No começo de 1993, pouco depois da publicação de meu livro "O Anjo Pornográfico - A Vida de Nelson Rodrigues", recebi um telefonema de Lucia, segunda mulher do escritor. "Ruy, falei ontem com Nelson. Ele leu o livro, gostou muito e disse, ‘Depois que morre, todo mundo vira santo!’ Que tal?" Do outro lado do fio, fiz gulp. O problema não estava em Nelson ter dito alguma coisa a Lucia, mas em ter dito qualquer coisa. Morrera em dezembro de 1980 e estava enterrado no São João Batista. Mas Lucia, pelo visto, tinha seus canais para falar com Nelson. Escutei e agradeci. É raro um biógrafo ser avaliado por seu biografado morto há tanto tempo.
Nada também como a posteridade para corrigir reputações. Nelson Rodrigues passara a vida carregando a fama de tarado, pela obsessão em extrair os podres nas pessoas que se diziam "de bem", e de reacionário, por seu anticomunismo, comum entre intelectuais na Guerra Fria.
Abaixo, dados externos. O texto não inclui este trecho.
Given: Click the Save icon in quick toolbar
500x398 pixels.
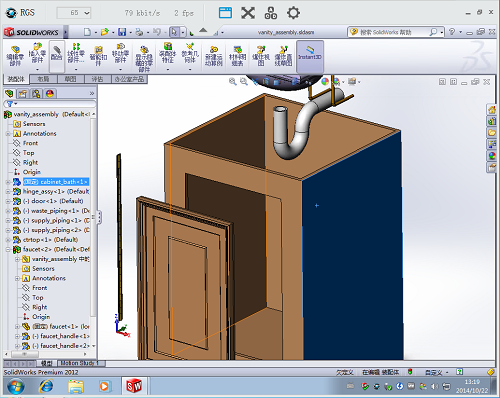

Os dois lados só concordavam numa coisa: seus inimigos, contra a vontade, desconfiavam de que Nelson era um gênio do teatro; já seus admiradores tinham certeza disso, e não apenas no teatro —também no romance, no conto e na crônica.
A posteridade deu ganho de causa a estes últimos. Para isso contribuiu a publicação, logo após a biografia, da obra de Nelson fora do teatro. Saiu em 12 volumes numerados, pela Companhia das Letras, organizados de forma a torná-la compreensível. Em pouco tempo, a reputação de Nelson como um arguto pensador brasileiro estava estabelecida. Suas frases e expressões, repetidas por todos, nos ajudavam a entender o país.
A do "complexo de vira-lata" ficou famosa. Outra, a de que "em Brasília, todos são inocentes e todos são cúmplices". E uma terceira, de 1970, quando o Brasil se gabava de ser o maior país católico do mundo: "Ainda seremos o maior país ex-católico do mundo".
Se ainda não somos, estamos chegando lá.